[Stored data entries]
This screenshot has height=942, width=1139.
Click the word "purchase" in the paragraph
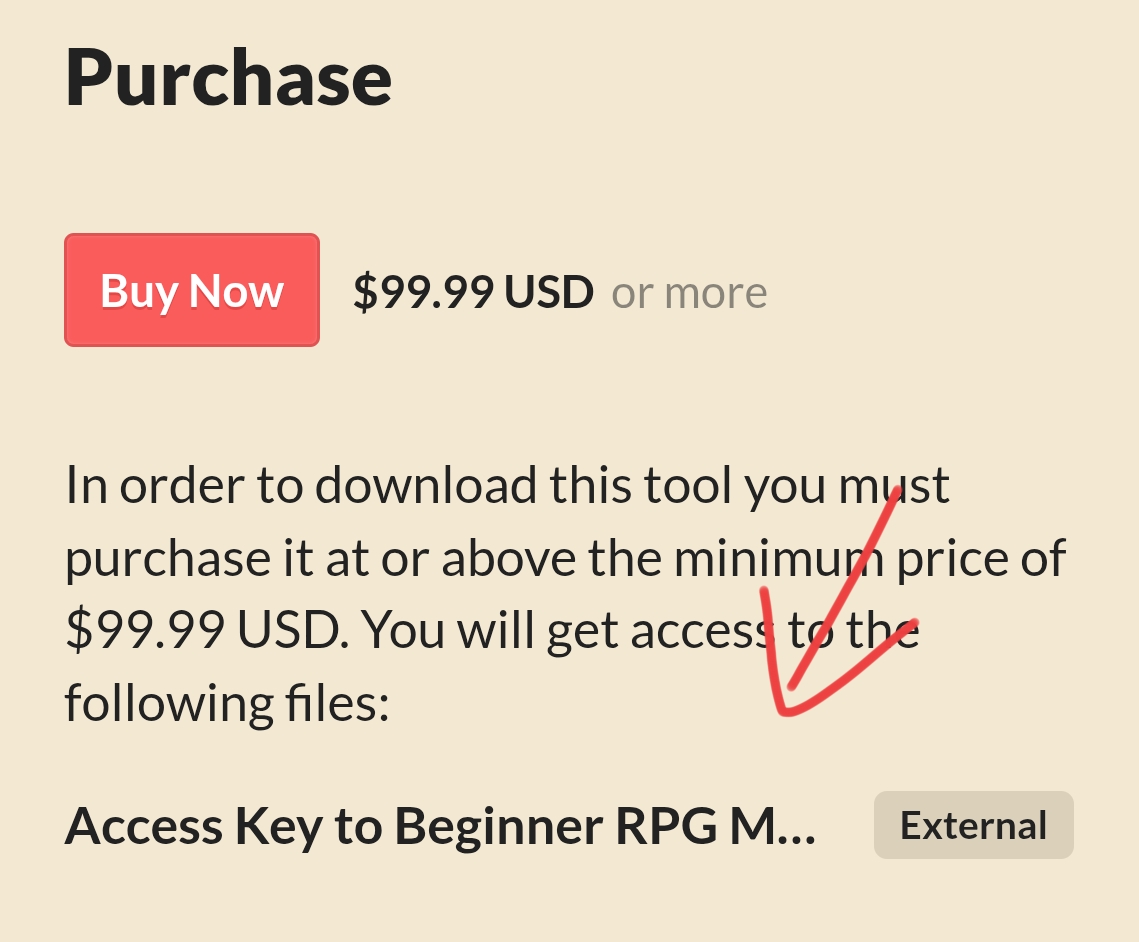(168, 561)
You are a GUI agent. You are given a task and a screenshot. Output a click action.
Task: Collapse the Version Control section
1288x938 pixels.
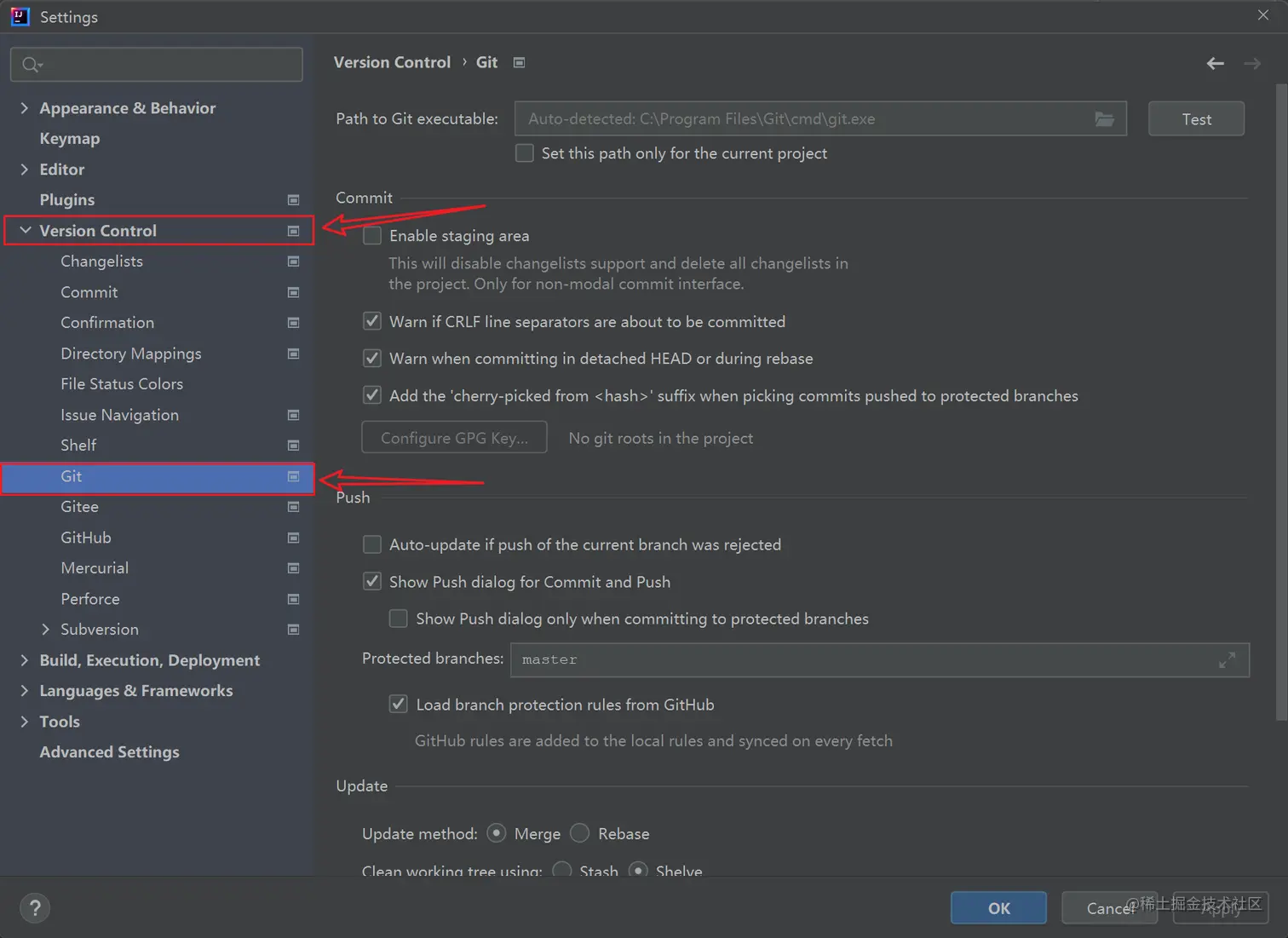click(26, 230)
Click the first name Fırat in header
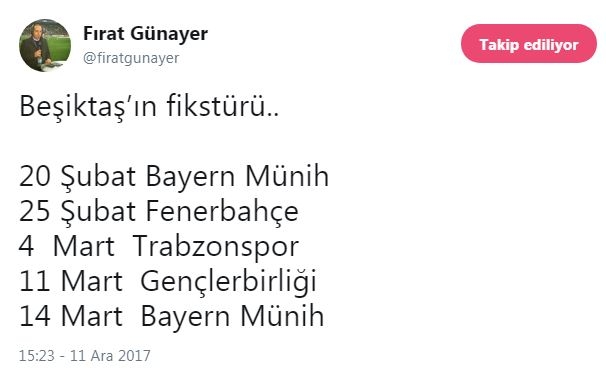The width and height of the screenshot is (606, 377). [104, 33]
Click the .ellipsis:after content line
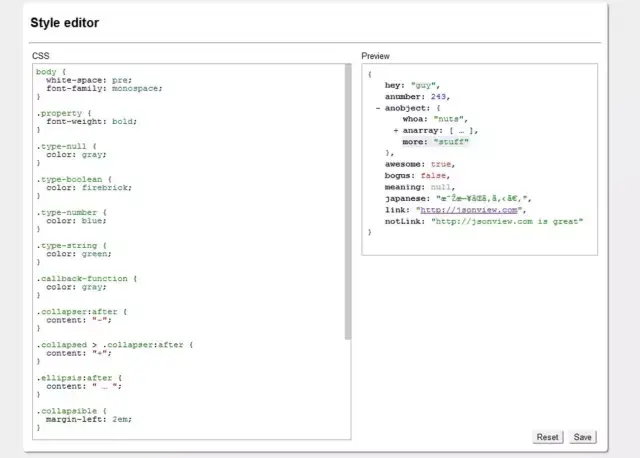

- **Problem to work on**
Give again, word for word, the lines from the one containing "Task: Collapse the Version Control section" through the last line of the entries, with pictures omitted and nothing added.

- **Task output**
Task: Collapse the Version Control section
1288x938 pixels.
click(26, 230)
Click the first name Fırat in header
The width and height of the screenshot is (606, 377). [104, 33]
Click the .ellipsis:after content line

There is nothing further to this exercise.